Pumpkin Soup with Ginger
Pumpkin soup with ginger and curry, prawns, cress and red berries. Delicious aromatic pumpkin cream soup for you and your loved ones prepare. Vegetarian version with tofu included. Good luck and good appetite!
|200-300||g||pumpkin (Hokkaido Pumpkin or Butternut Pumpkin)|
|1||pc||onion (or shalotts)|
|40||ml||dry white wine|
|1||tbsp||curry (madras curry)|
|1/2||tsp||brown cane sugar (or honey or agave syrup)|
|150||ml||coconut milk (or soy cream both optional, makes the soup creamy)|
|4-6||pc||prawns (Defrosted, peeled, ready to go)|
|1||tsp||Sesam (Light, dark or mixed)|
|1||tbsp||red berries (or goji berries)|
Wash the pumpkin, clean the pumpkin skin, cut off the stems, halve the pumpkin and scrape out the seeds with a tablespoon. For this soup you can use Hokkaido pumpkin or Butternut pumpkin, I have tried the recipe with both pumpkin varieties.
Cut the pumpkin pieces into small pieces and sauté them together with the onion cubes in a pot with half the butter for 10 minutes. Refrigerate the remaining butter, use it shortly before serving to froth the soup. Note: The pumpkin soup is ready faster if you cut your pumpkin pieces as small as possible. Cubes or pieces of 2-3 cm are ideal!
Deglaze with dry white wine and add vegetable stock. Season the soup with salt, pepper, nutmeg, chilli, curry and turmeric and LESS sugar. The pumpkin pieces in the pot should be well covered with water.
Add the peeled ginger and cut into small pieces and let the soup simmer slightly without lid. Note: If you put the lid on the soup, the colour changes towards grey. Therefore it is better to cook with an open lid.
Allow the pumpkin soup to simmer for at least 20 minutes. Then bring the soup to the boil, optionally add coconut milk or soy whip, puree with a blender and leave to simmer for another 5 minutes at moderate heat. The rest period actually makes a big difference in the development of the taste of the soup. Please try it yourself!
Cut the shrimps in half lengthwise until they reach the fin, then fry them briefly in a pan with a little oil.
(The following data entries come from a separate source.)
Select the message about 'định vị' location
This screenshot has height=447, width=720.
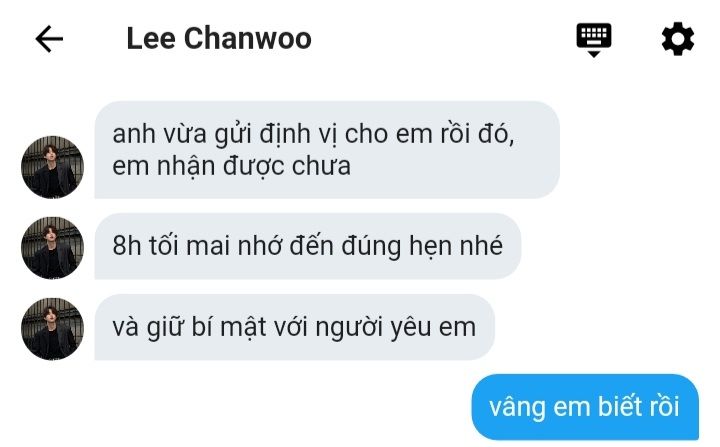point(327,150)
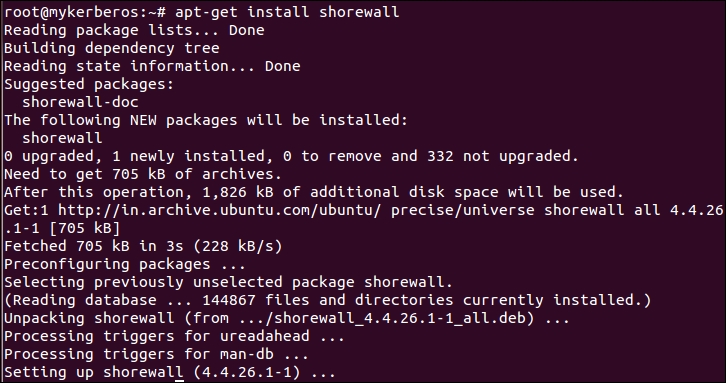Image resolution: width=726 pixels, height=383 pixels.
Task: Click the in.archive.ubuntu.com URL
Action: (219, 211)
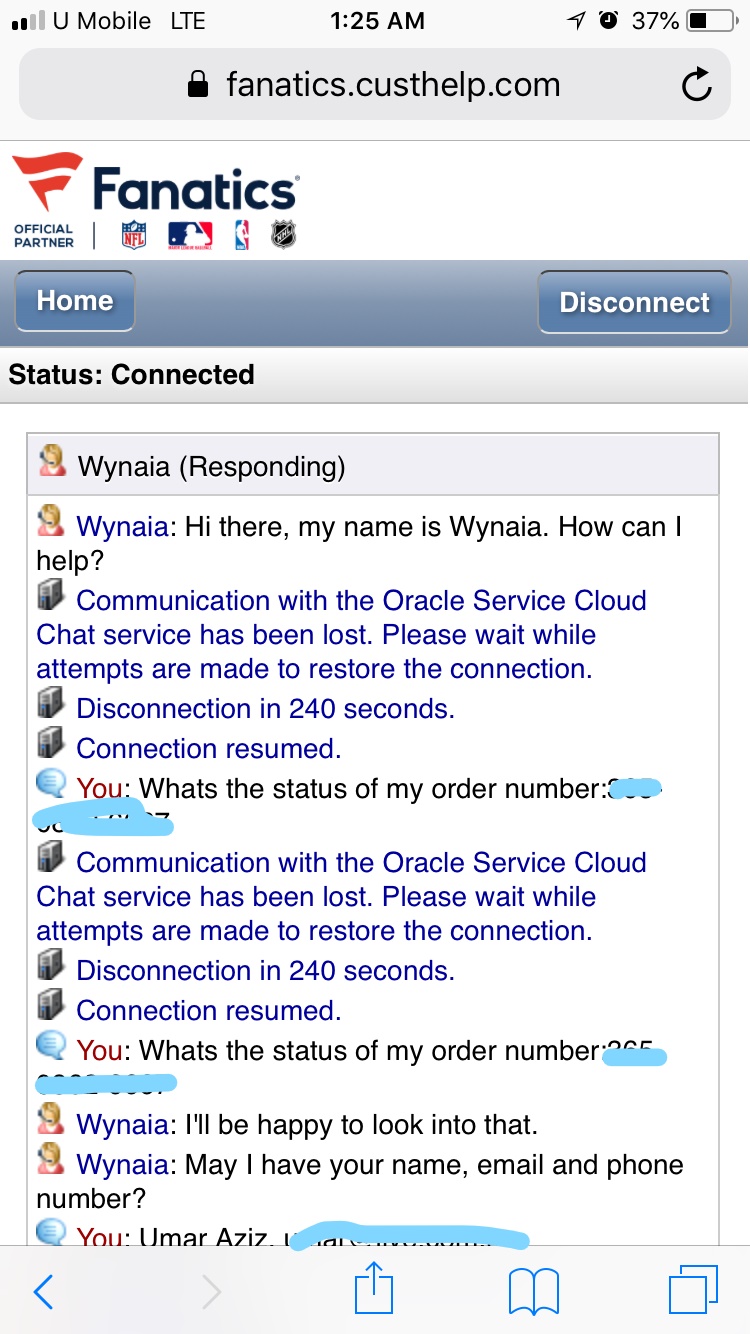Image resolution: width=750 pixels, height=1334 pixels.
Task: Open the Safari bookmarks icon
Action: [x=533, y=1292]
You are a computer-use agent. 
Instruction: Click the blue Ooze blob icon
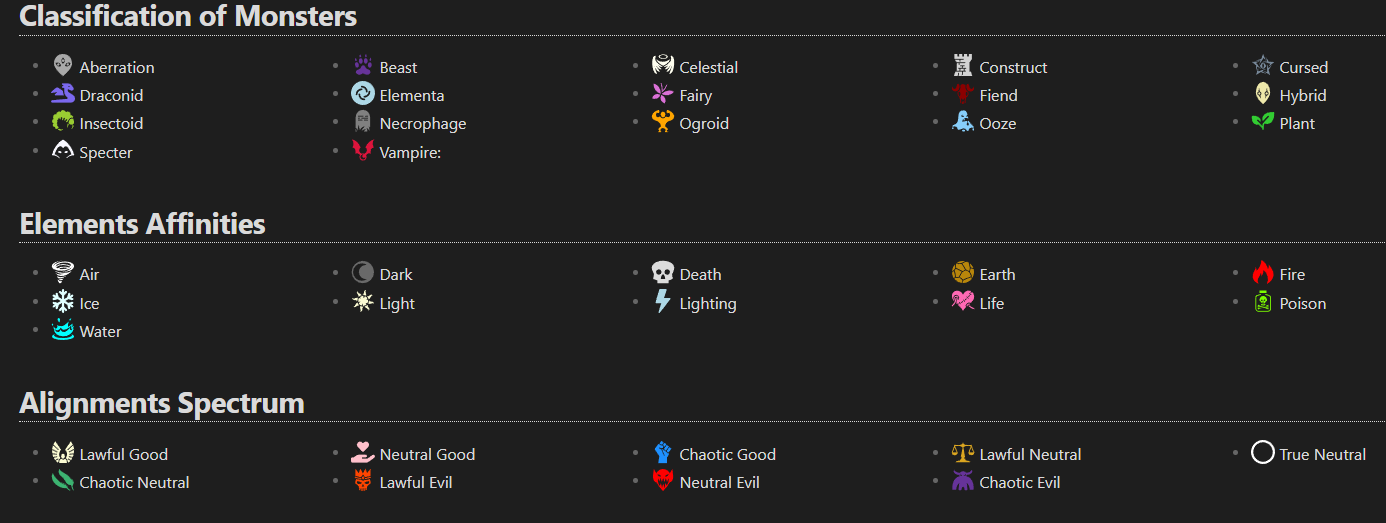963,122
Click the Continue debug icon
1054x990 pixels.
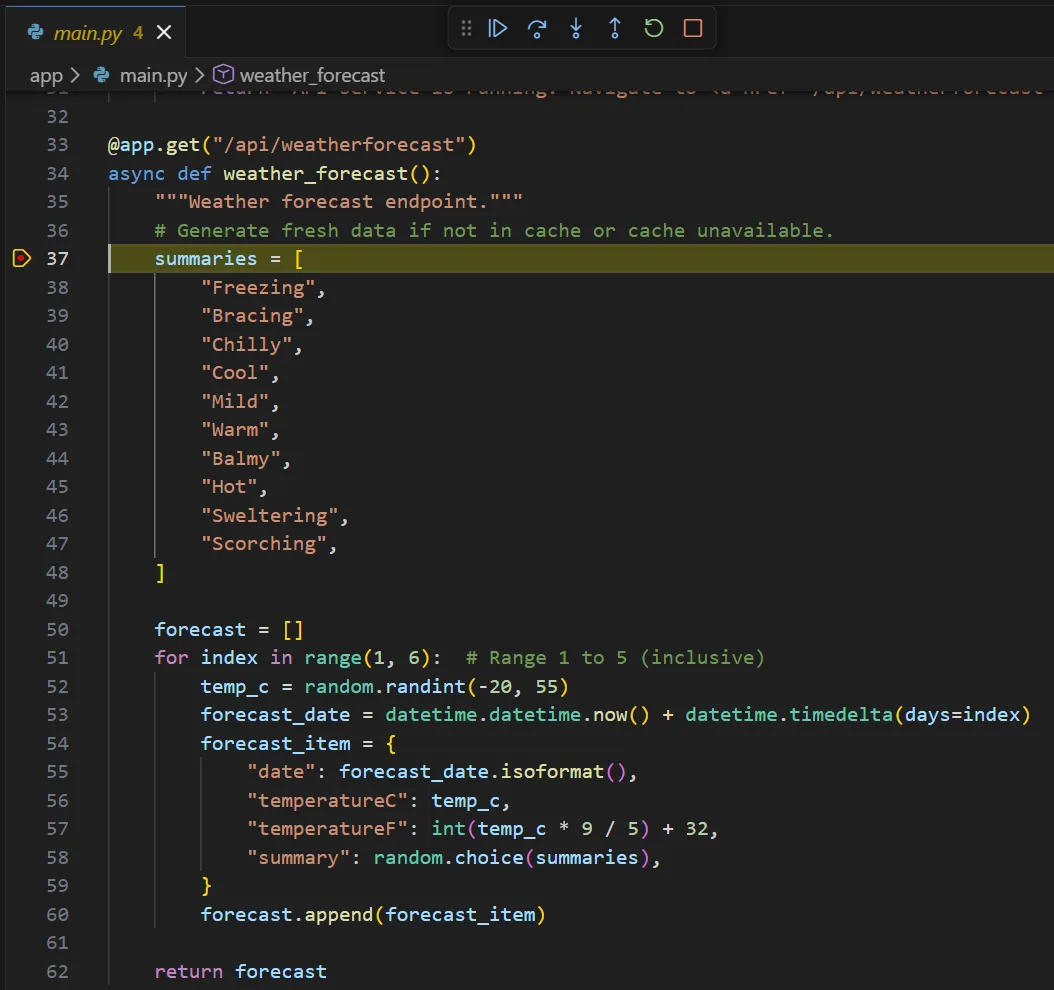coord(498,28)
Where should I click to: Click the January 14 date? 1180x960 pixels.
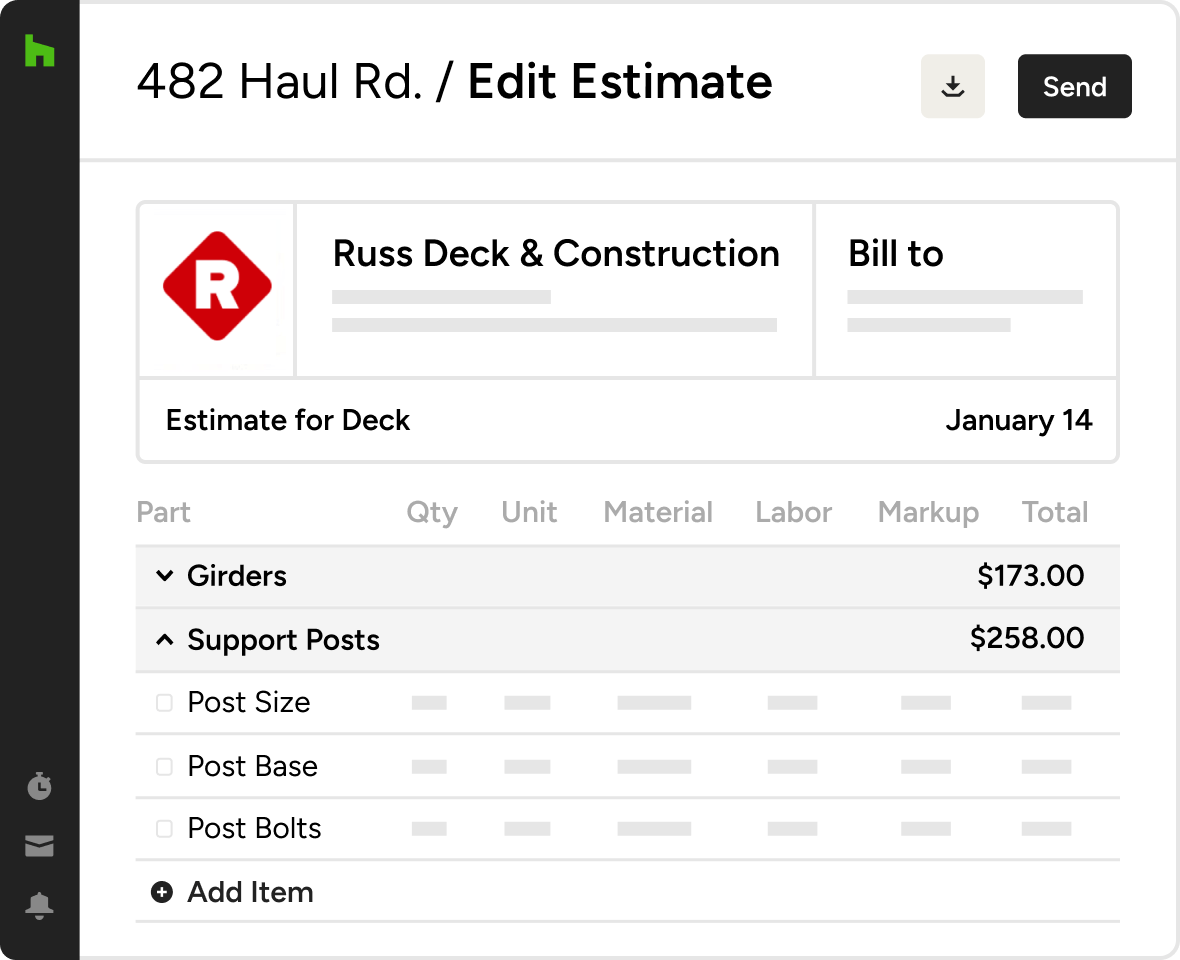pos(1019,420)
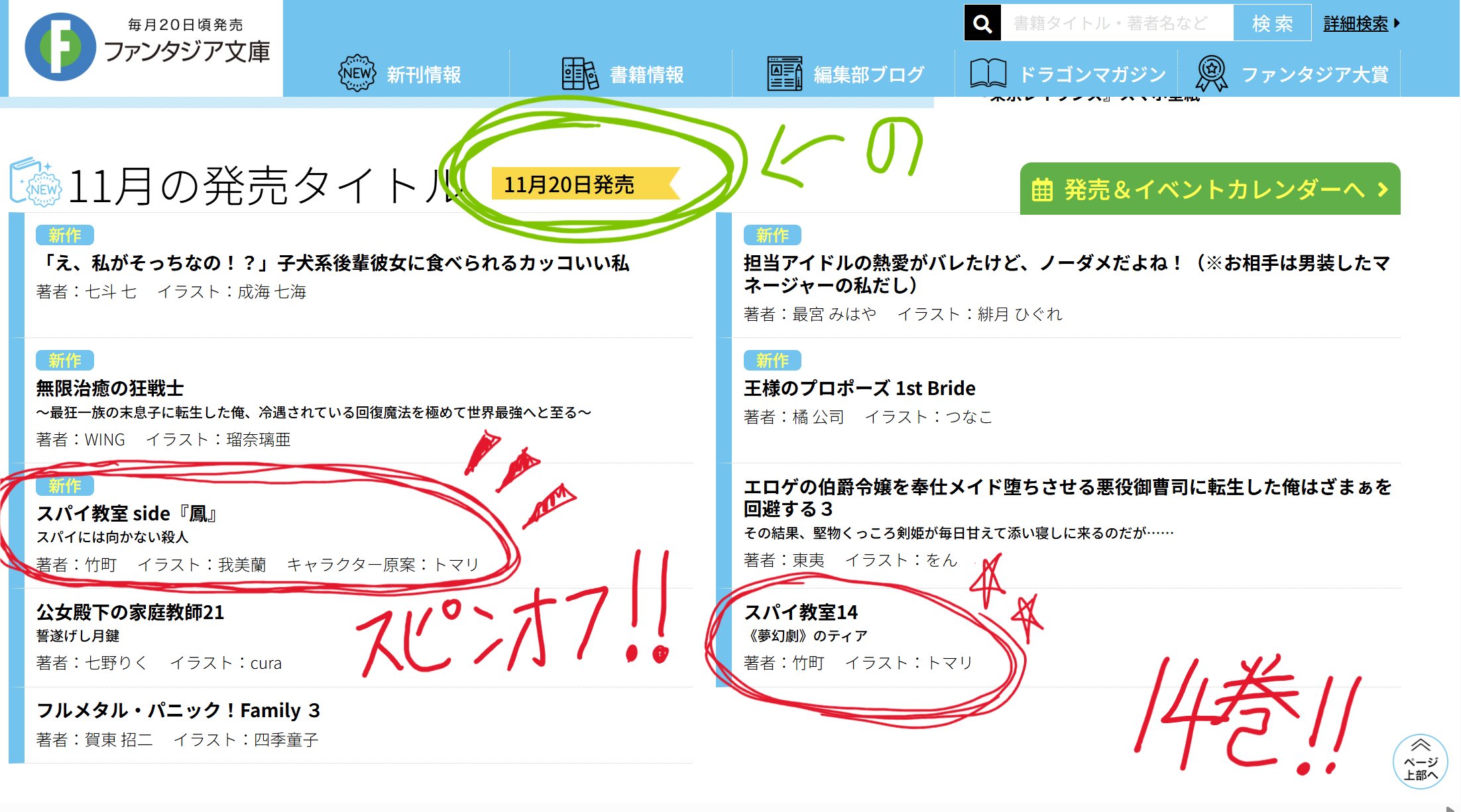Click the award ribbon ファンタジア大賞 icon
The image size is (1461, 812).
(1211, 74)
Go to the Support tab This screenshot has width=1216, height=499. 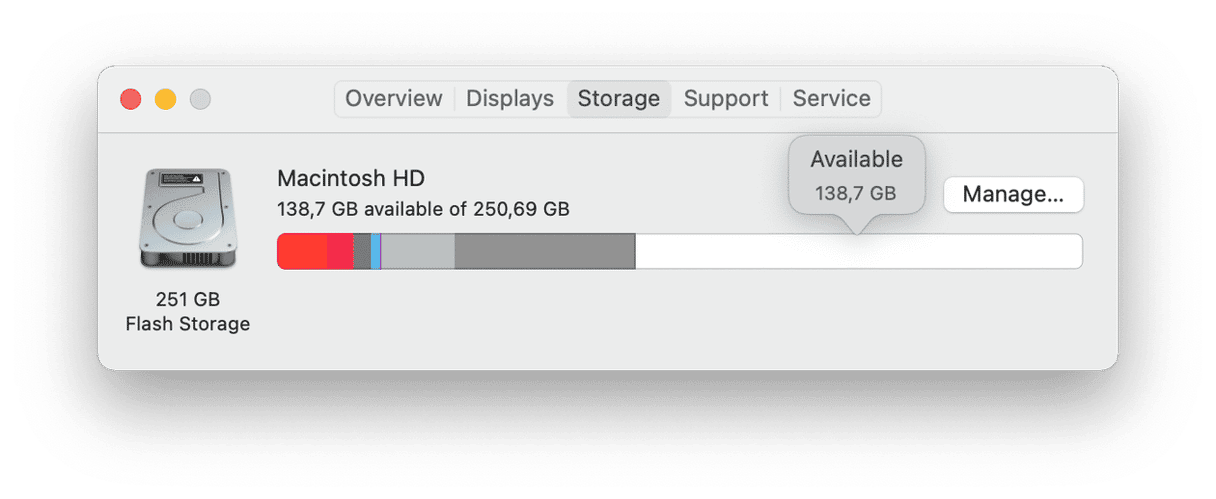(726, 99)
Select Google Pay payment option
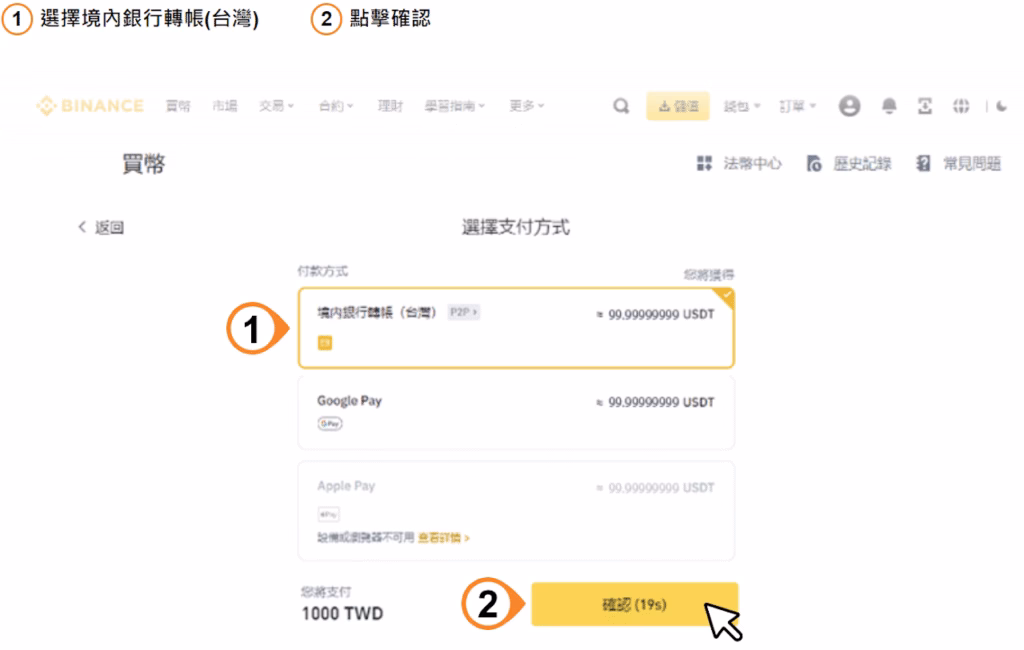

The shrimps twist optically beautifully and can be better served in the soup. Note: You can easily replace the shrimps with smoked tofu, the soup is otherwise vegan and therefore wonderfully suitable for appropriate guests.
Season the soup to taste, mix with the cold butter until frothy and arrange in warm soup plates. Add the fried prawns in the middle, decorate with sesame seeds, cress, soy sauce and red berries and serve.